══ Document excerpt ══

Joe Brown finally discovers that Lena is in town and his baby has been born. He is dragged to see her by a deputy. He hems and haws around, then climbs out a back window and hops a train, leaving her again. Byron is witness to all this, and has several times asked Lena to marry him. She keeps saying no, that she needs to find Lucas (Joe Brown's real name), and Byron keeps going back for more. It is implied at the end of the book that they finally end up together. I hope that's so. :-)

Meanwhile, there is an entirely separate storyline about a disgraced preacher named Gail Hightower. I wasn't so moved by his story, though Faulkner spends alot of his imagery on this character. Reverend Hightower is friends with Byron, and actually delivers Lena's baby. We also hear quite a bit about his lonely childhood and harsh upbringing. Everyone has their flaws, and their demons, and I guess they aren't too much different from most every day people....except for Joe Christmas. Most people probably don't have it as bad as he did. :-(

Here are a couple of passages, among many, that moved me.

Byron tries to convince Reverend Hightower to vouch that Joe Christmas did not kill Joanna:

     "What is it you want me to do? Shall I go plead guilty to the murder? Is that it?"
     Byron's face cracks with that grimace faint, fleeting, sardonic, wary, without mirth. "It's next to that, I reckon." Then his face sobers; it is quite grave. "It's a poor thing to ask. God knows I know that." He watches his slow hand where it moves, preoccupied and trivial, upon the desk top. "I mind how I said to you once that there is a price for being good the same as for being bad; a cost to pay. And it's the good men that can't deny the bill when it comes around. They can't deny it for the reason that there aint any way to make them pay it, like a honest man that gambles. The bad men can deny it; that's why don't anybody expect them to pay on sight or any other time. But the good can't. Maybe it takes longer to pay for being good than for being bad. And it won't be like you haven't done it before, haven't already paid a bill like it once before. It oughtn't be so bad now as it was then."
     "Go on. Go on. What is it I am to do?"
     Byron watches his slow and ceaseless hand, musing. "He aint never admitted that he killed her. And all the evidence they got against him is Brown's word, which is next to none. You could say he was here with you that night. Every night when Brown said he watched him go up to the big house and go in it. Folks would believe you. They would believe that anyway. They would rather believe that about you than to believe that he lived with her like a husband and then killed her...."

═══

Written request 1 >>
Retype all of the records below exactly, line for line, and leave the pictures out of your answer.

══ Exercise materials ══

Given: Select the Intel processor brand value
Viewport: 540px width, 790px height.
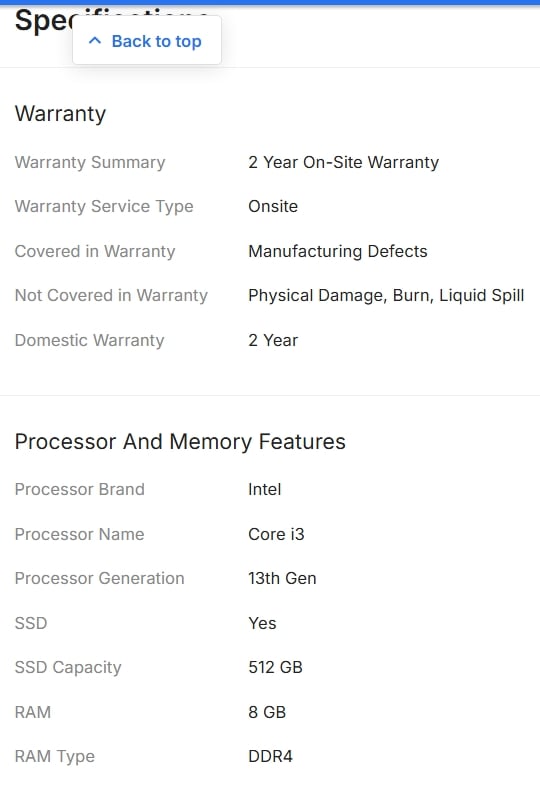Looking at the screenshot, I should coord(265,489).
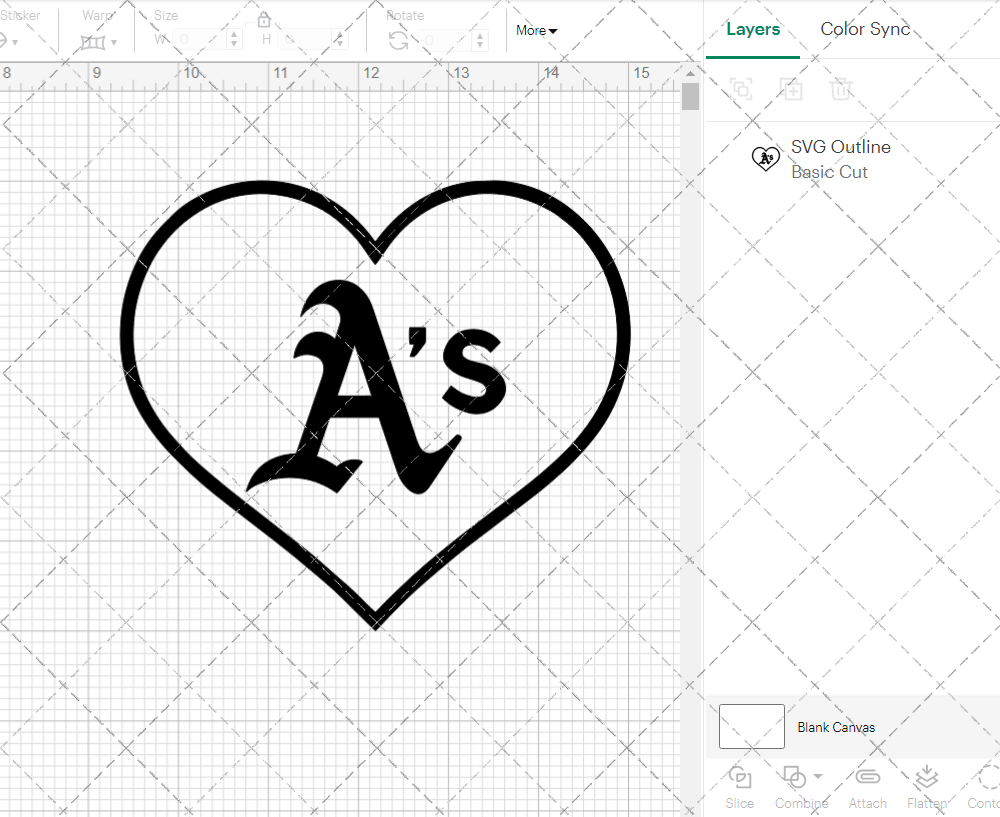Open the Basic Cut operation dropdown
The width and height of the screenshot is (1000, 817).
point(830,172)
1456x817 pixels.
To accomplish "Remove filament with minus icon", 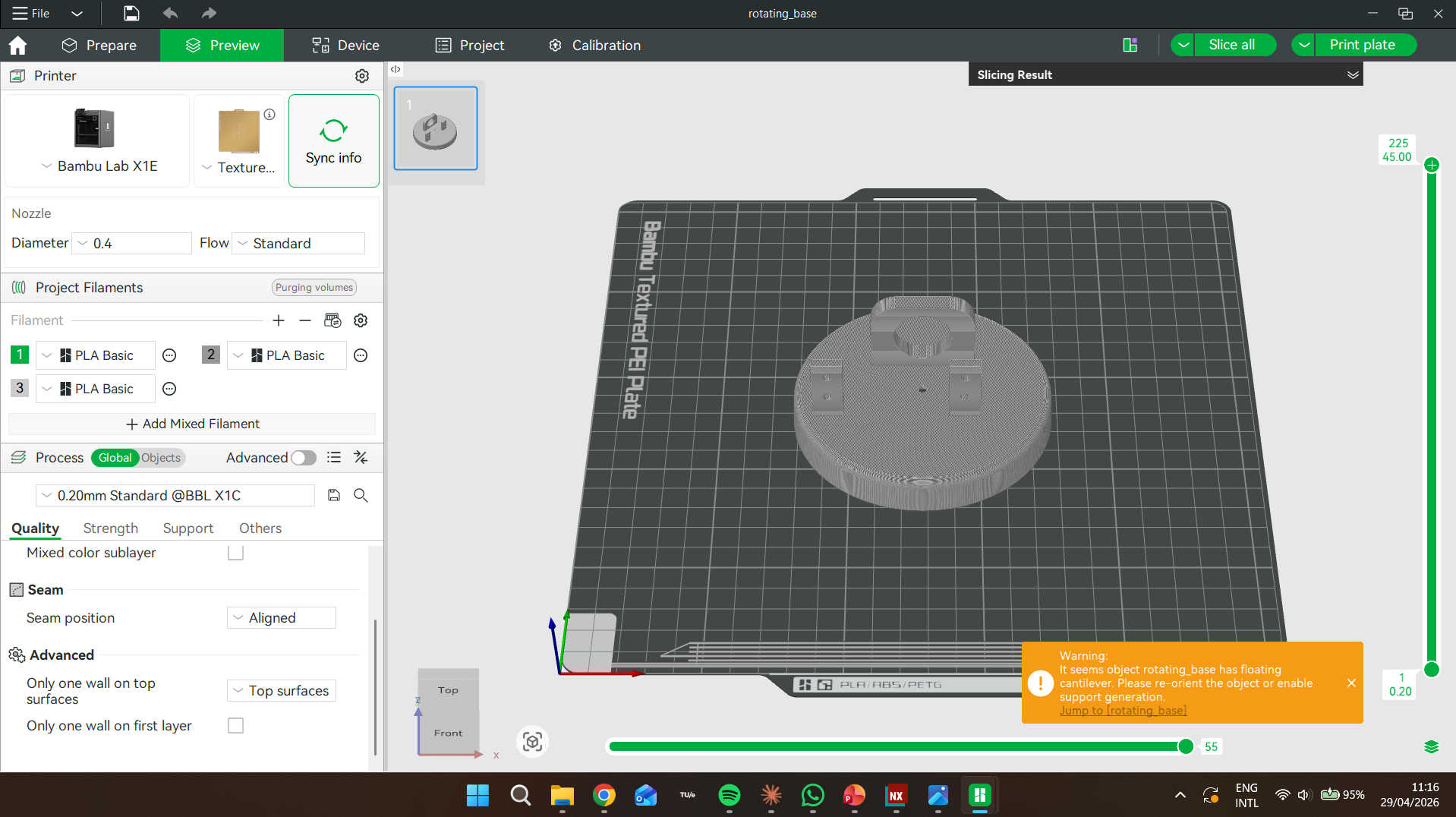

═══

Written request 2 >>
From the book review above, echo word for word the part that opens with the words containing "Joe Brown finally" and closes with "that's so. :-)".

Correct output 1 >>
Given: Select the Intel processor brand value
Viewport: 540px width, 790px height.
Looking at the screenshot, I should coord(265,489).
Open the Basic Cut operation dropdown
The width and height of the screenshot is (1000, 817).
point(830,172)
1456x817 pixels.
To accomplish "Remove filament with minus icon", 

Correct output 2 >>
Joe Brown finally discovers that Lena is in town and his baby has been born. He is dragged to see her by a deputy. He hems and haws around, then climbs out a back window and hops a train, leaving her again. Byron is witness to all this, and has several times asked Lena to marry him. She keeps saying no, that she needs to find Lucas (Joe Brown's real name), and Byron keeps going back for more. It is implied at the end of the book that they finally end up together. I hope that's so. :-)